Check each line of the data for "agent" and select those that have it.
AVAILABLE RECORDS START
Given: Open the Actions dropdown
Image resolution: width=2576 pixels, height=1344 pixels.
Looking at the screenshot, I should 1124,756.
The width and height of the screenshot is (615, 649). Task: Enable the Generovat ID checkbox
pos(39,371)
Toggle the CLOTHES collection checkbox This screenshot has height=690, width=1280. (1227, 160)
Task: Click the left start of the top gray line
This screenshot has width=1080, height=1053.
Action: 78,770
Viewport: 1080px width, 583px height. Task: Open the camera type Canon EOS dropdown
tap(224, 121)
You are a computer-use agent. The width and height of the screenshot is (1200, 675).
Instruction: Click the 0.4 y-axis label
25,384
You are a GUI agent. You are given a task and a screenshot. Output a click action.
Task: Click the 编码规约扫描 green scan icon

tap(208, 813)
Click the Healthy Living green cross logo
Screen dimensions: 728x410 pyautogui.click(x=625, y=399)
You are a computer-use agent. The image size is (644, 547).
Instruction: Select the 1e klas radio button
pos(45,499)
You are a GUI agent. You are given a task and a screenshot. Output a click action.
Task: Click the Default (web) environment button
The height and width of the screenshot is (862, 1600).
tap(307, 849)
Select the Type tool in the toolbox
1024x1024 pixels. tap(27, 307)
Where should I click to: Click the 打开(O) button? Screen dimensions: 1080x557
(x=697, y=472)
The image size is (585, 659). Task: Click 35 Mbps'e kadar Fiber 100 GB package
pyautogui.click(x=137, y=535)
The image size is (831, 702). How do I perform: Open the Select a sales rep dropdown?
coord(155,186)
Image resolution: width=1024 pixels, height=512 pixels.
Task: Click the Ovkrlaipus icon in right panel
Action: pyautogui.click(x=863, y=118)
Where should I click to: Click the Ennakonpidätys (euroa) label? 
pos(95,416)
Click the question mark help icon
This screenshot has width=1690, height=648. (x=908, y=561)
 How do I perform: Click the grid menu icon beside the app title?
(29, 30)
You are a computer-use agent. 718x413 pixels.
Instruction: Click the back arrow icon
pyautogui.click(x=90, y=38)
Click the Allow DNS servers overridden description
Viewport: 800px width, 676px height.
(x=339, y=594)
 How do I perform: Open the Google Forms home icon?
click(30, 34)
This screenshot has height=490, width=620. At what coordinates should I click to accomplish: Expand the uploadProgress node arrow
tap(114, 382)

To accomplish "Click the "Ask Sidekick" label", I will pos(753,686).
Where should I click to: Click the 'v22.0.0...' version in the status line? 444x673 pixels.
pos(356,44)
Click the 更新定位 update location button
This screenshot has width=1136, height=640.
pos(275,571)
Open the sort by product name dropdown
AVAILABLE RECORDS END
SOLUTION TO THIS TASK:
You are a computer-use agent. The width and height of the screenshot is (1200, 675).
You are a GUI agent. You are given a task and a screenshot. Output a click action.
You are a computer-use agent. The image size is (644, 547).
You are a GUI agent. You are given a task and a screenshot. Output a click action.
You are a computer-use agent. 718x413 pixels.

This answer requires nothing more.